TEXT SHOWN »
........
Was there fault causing injustice?

  1. The Council has accepted that it is at fault for Trading Standards failure to act on Mr C’s initial complaint. I agree. The Council has provided further details about the processes that led to this error.
  2. The Council has also explained its decision not to prosecute in this case. It said that, ‘at best there were a handful of relatively minor offences that fell within our jurisdiction, most of which could have been quite easily rebutted by the trader’.
  3. The Council has explained that it subsequently required two senior officers to examine the case file who both found that prosecution was not in the public interest in this case as the facts did not meet the required threshold for commencing an investigation. The Ombudsman cannot find fault with a council for making a decision which considers all the relevant information because a complainant disagrees. There must be fault in the way the decision is made. I have seen no evidence of such fault.
  4. The Council has accepted that it was at fault for three errors of customer service which stemmed from the fact that it did not know that Mr C was expecting Trading Standards to investigate. Trading Standards accepts the following fault:
      1. Its ‘connecter’ software which transported information into its database was not able to update existing case records and cannot notify it automatically of new updates to existing cases. The Council says it was not aware of this problem before this case but has put in place a new process to allow such cases to be telephoned through to ensure that Trading Standards is aware of them.
........
TASK GOAL » Return the portion of the Ombudsman decision text starting at "4. The Council" and ending at "aware of them.", copied word for word. Draw on the Ombudsman decision text and nothing else.

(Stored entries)
........
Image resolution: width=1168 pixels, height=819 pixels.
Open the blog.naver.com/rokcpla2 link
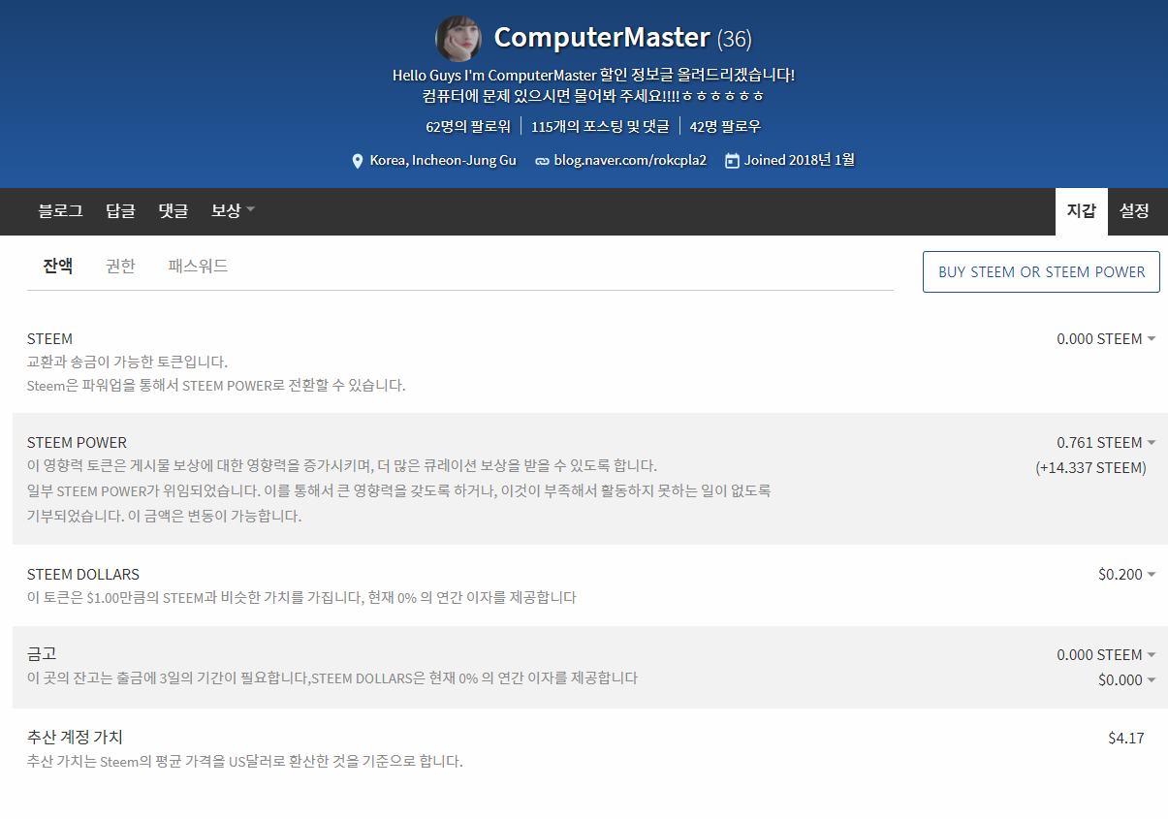pyautogui.click(x=630, y=161)
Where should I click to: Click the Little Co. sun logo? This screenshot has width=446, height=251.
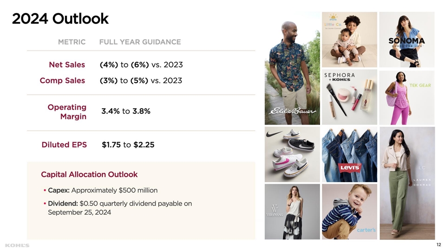(333, 21)
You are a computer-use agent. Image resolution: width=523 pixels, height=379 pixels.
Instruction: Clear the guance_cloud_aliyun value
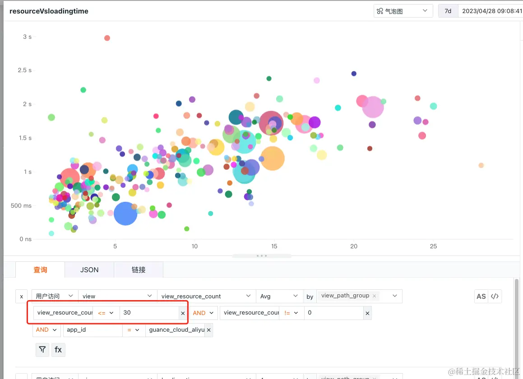coord(209,330)
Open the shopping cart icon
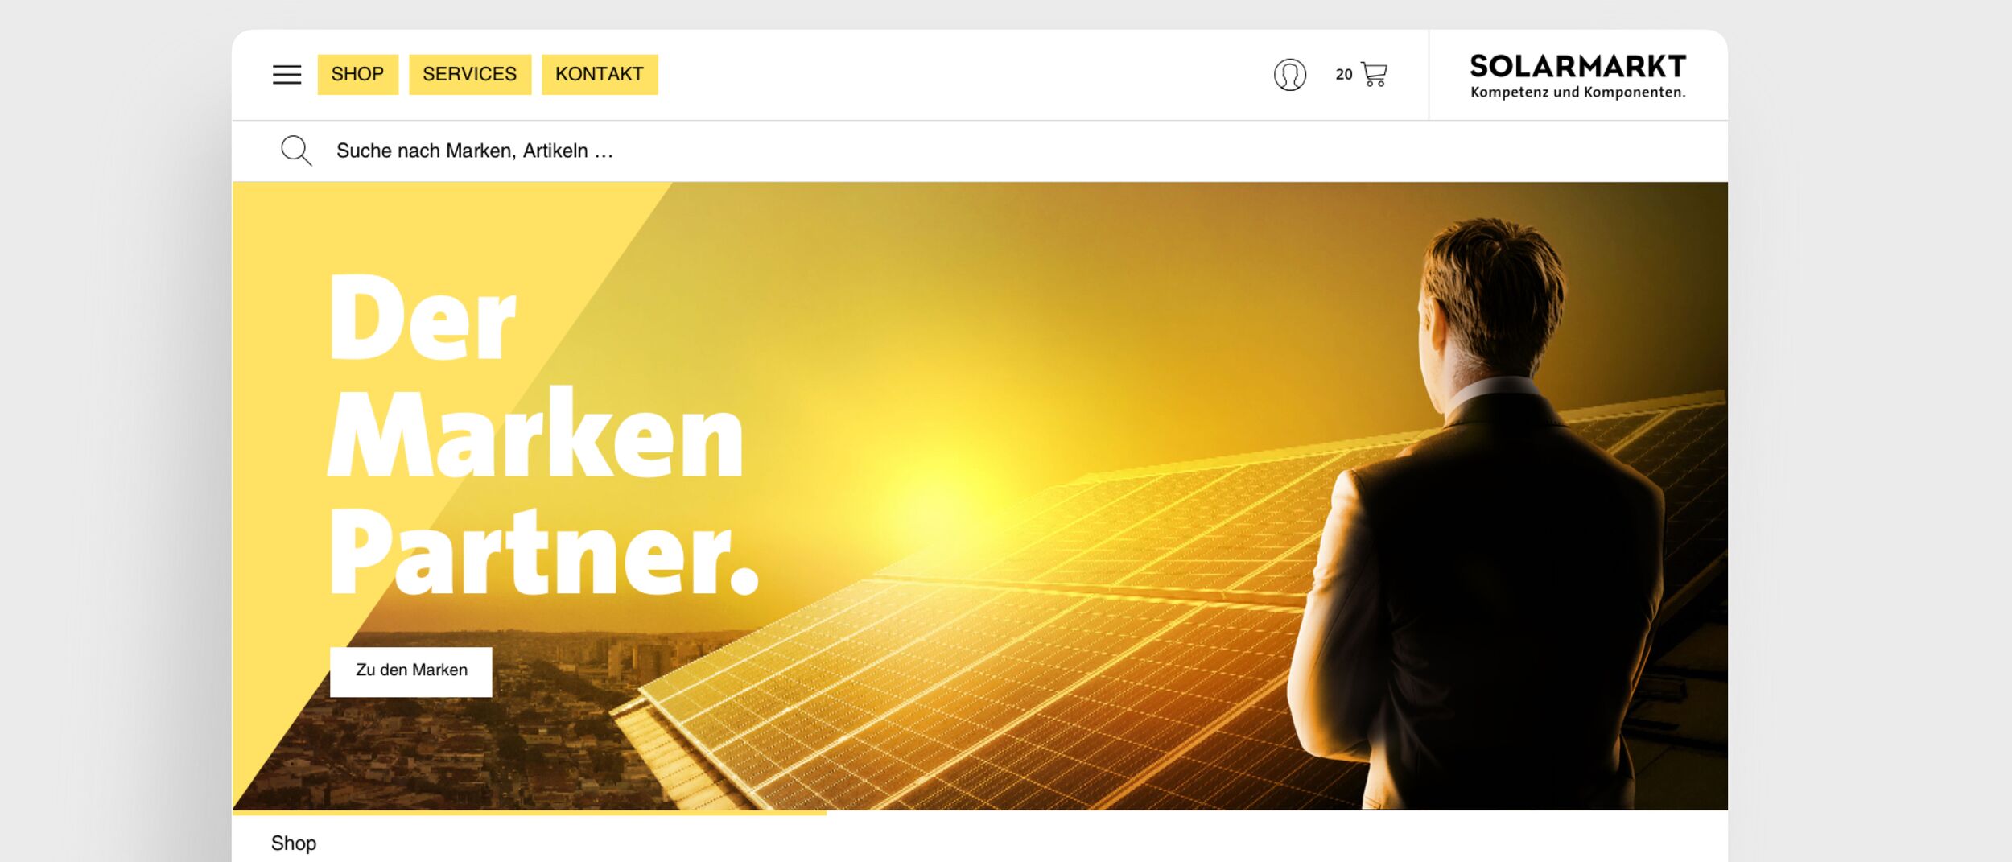This screenshot has width=2012, height=862. point(1375,74)
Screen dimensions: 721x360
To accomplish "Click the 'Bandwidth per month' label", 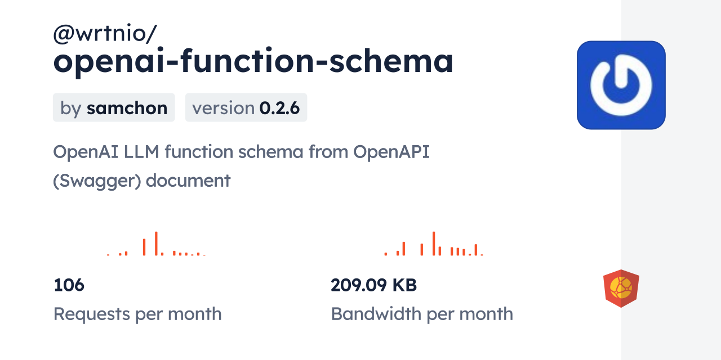I will tap(422, 314).
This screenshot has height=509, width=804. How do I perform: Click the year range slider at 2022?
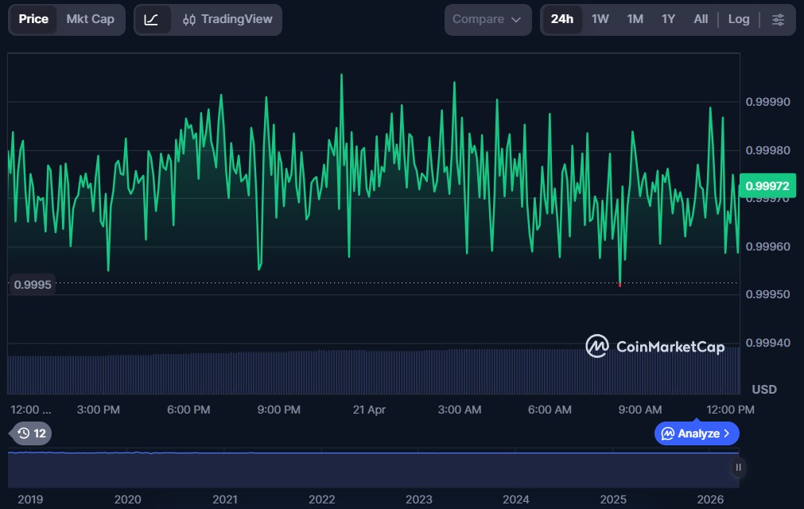coord(321,469)
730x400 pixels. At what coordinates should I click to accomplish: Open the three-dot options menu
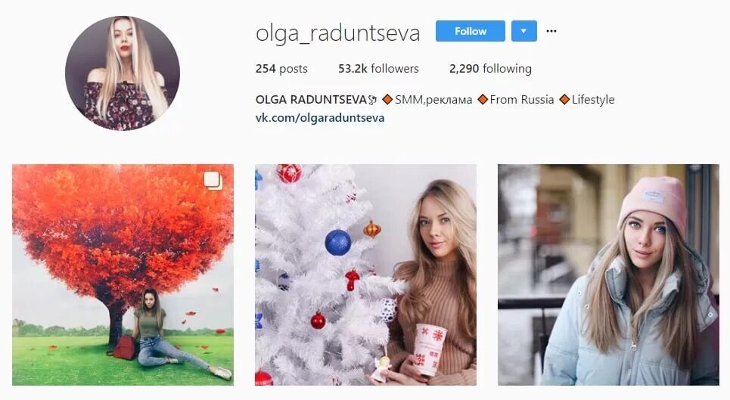(x=551, y=31)
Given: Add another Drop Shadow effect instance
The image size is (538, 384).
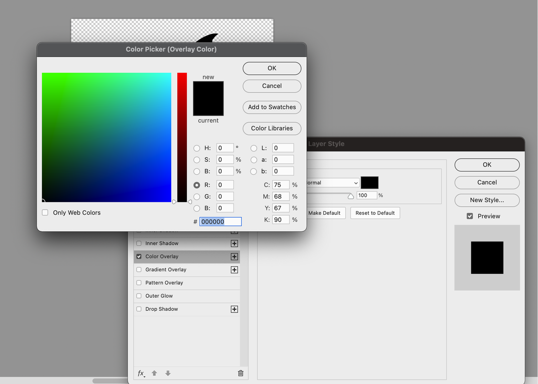Looking at the screenshot, I should (234, 309).
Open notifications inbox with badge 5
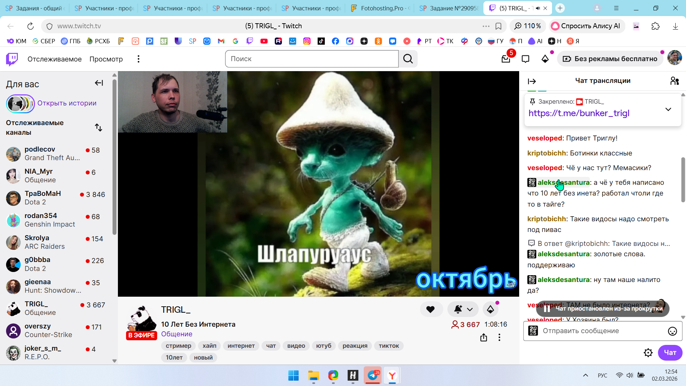The height and width of the screenshot is (386, 686). click(x=506, y=59)
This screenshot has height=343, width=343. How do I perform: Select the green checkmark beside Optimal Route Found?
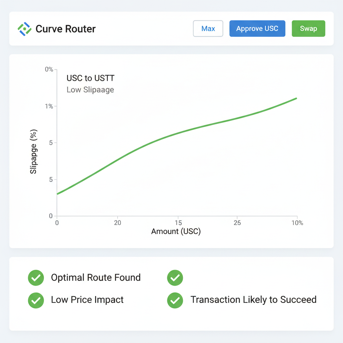click(36, 278)

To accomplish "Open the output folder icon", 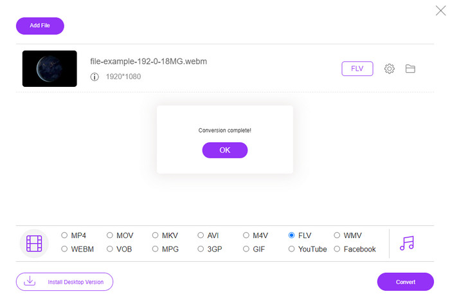I will 410,69.
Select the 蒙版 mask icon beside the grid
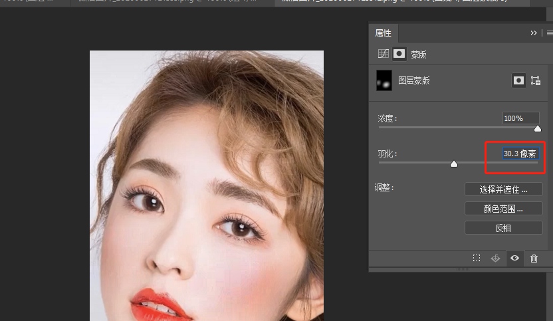The image size is (553, 321). 399,54
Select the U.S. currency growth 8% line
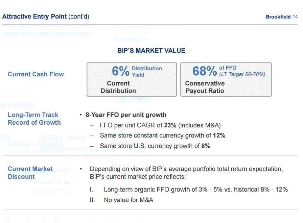Viewport: 303px width, 223px height. coord(155,146)
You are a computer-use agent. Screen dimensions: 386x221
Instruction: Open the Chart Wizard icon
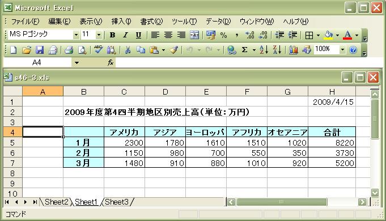click(x=294, y=50)
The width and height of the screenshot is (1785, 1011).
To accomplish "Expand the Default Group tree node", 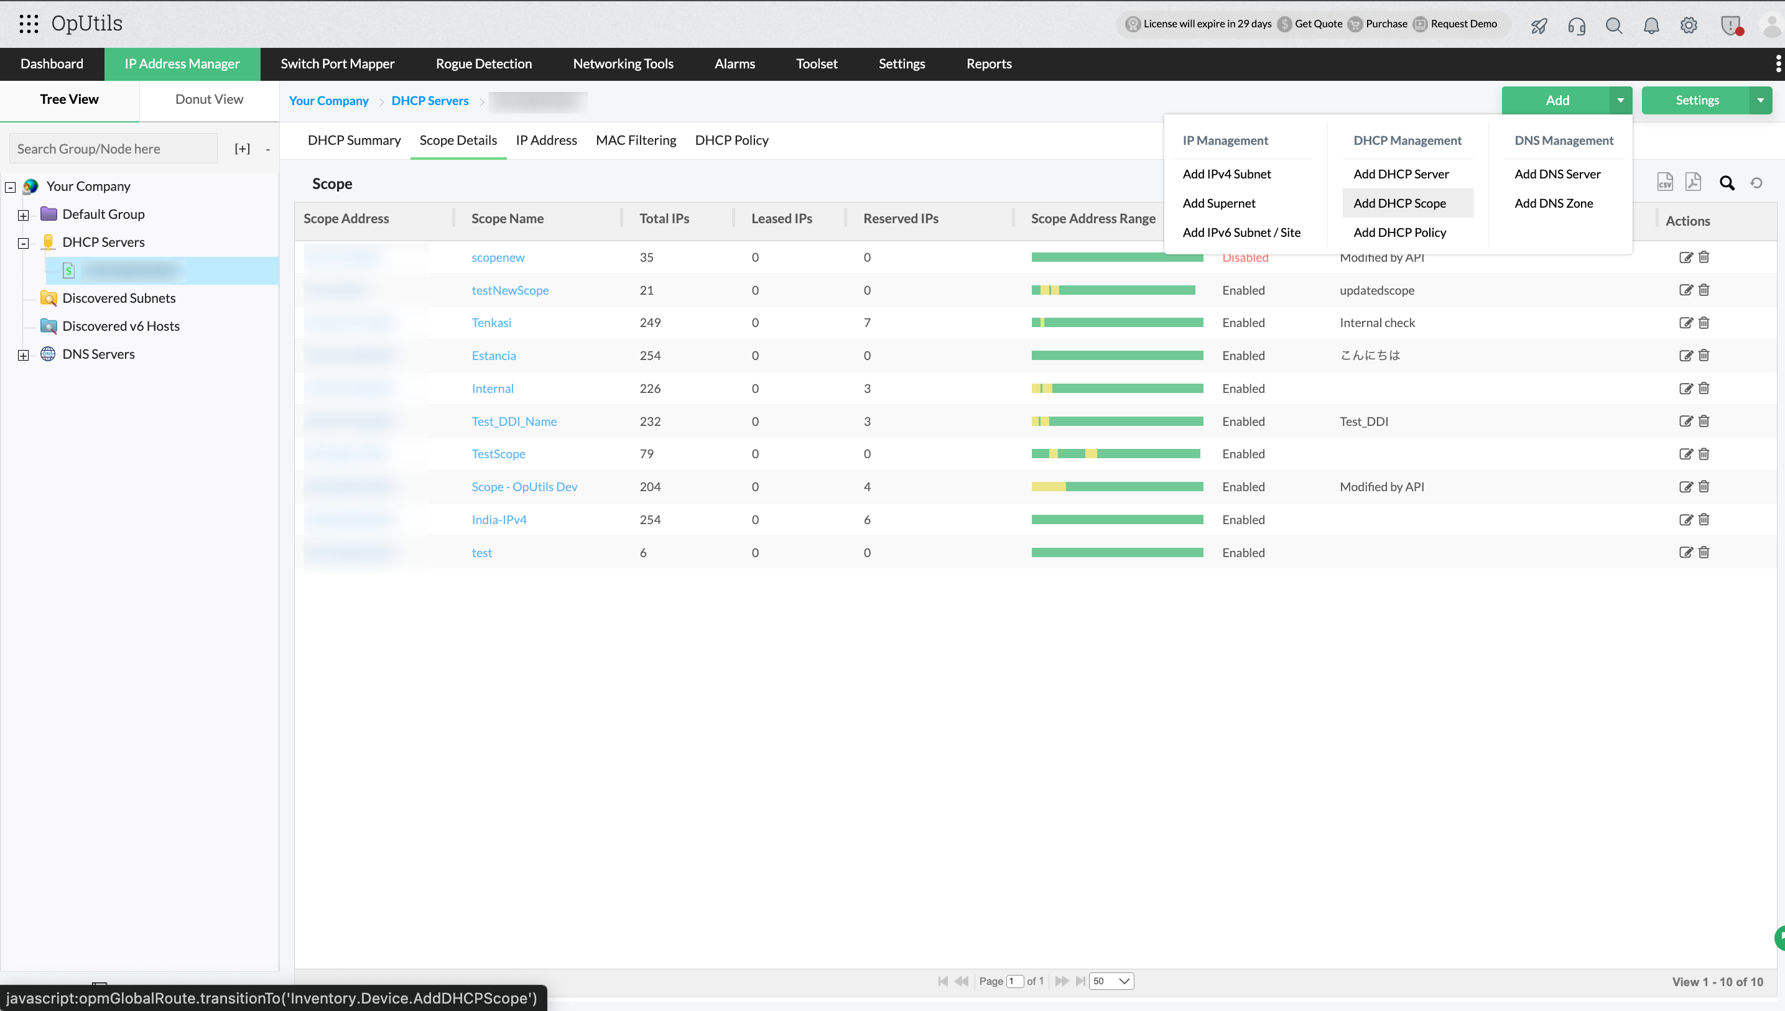I will (24, 215).
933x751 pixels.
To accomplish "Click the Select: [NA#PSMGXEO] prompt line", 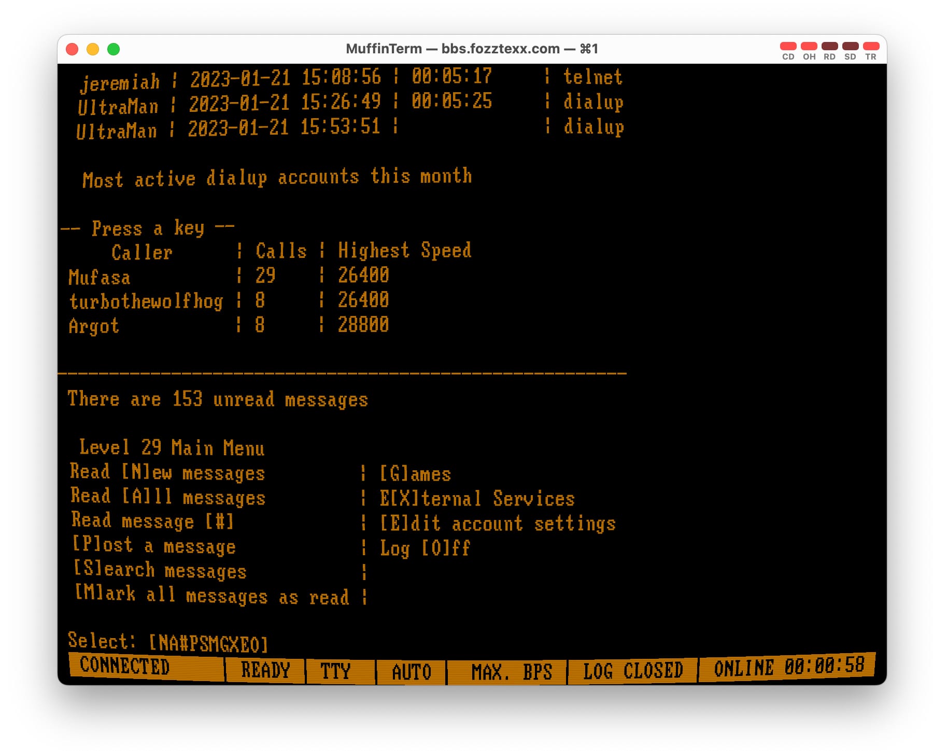I will click(x=168, y=642).
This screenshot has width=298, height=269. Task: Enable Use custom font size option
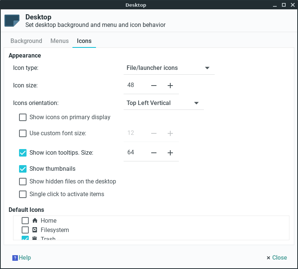tap(23, 133)
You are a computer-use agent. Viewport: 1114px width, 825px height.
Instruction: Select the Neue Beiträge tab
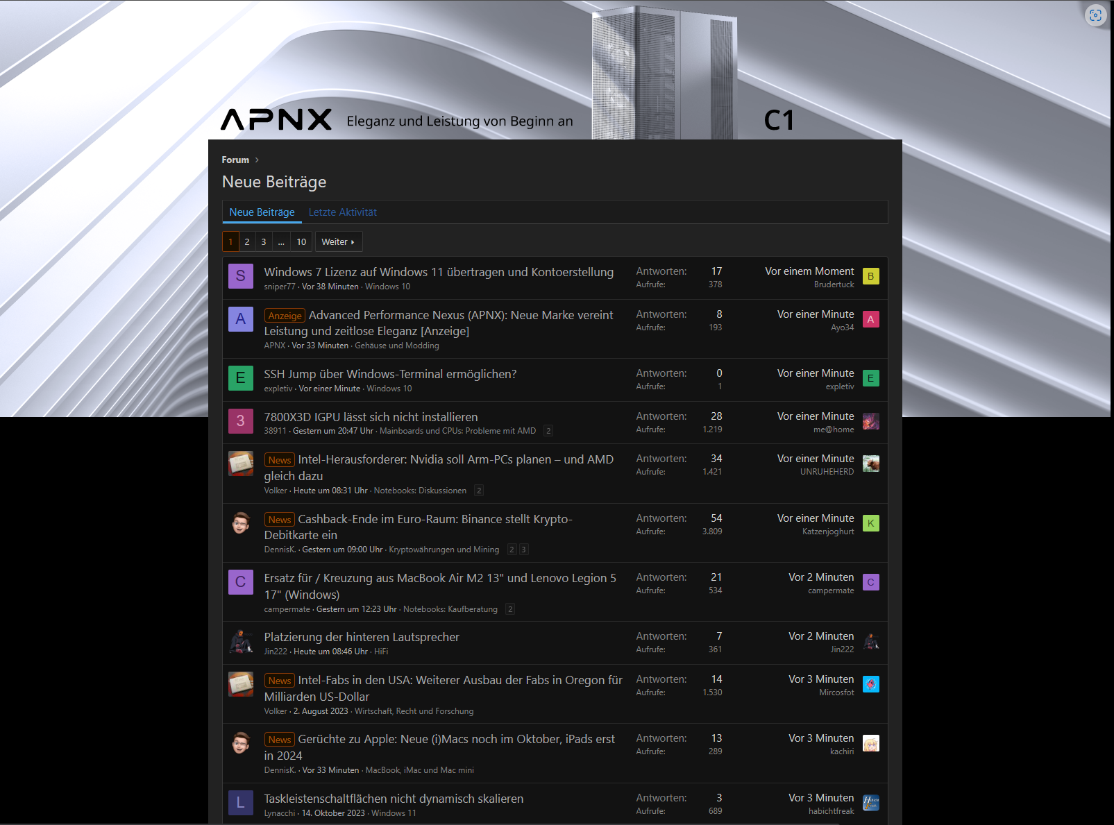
........
ANSWER IN FULL »
4. The Council has accepted that it was at fault for three errors of customer service which stemmed from the fact that it did not know that Mr C was expecting Trading Standards to investigate. Trading Standards accepts the following fault:
      1. Its ‘connecter’ software which transported information into its database was not able to update existing case records and cannot notify it automatically of new updates to existing cases. The Council says it was not aware of this problem before this case but has put in place a new process to allow such cases to be telephoned through to ensure that Trading Standards is aware of them.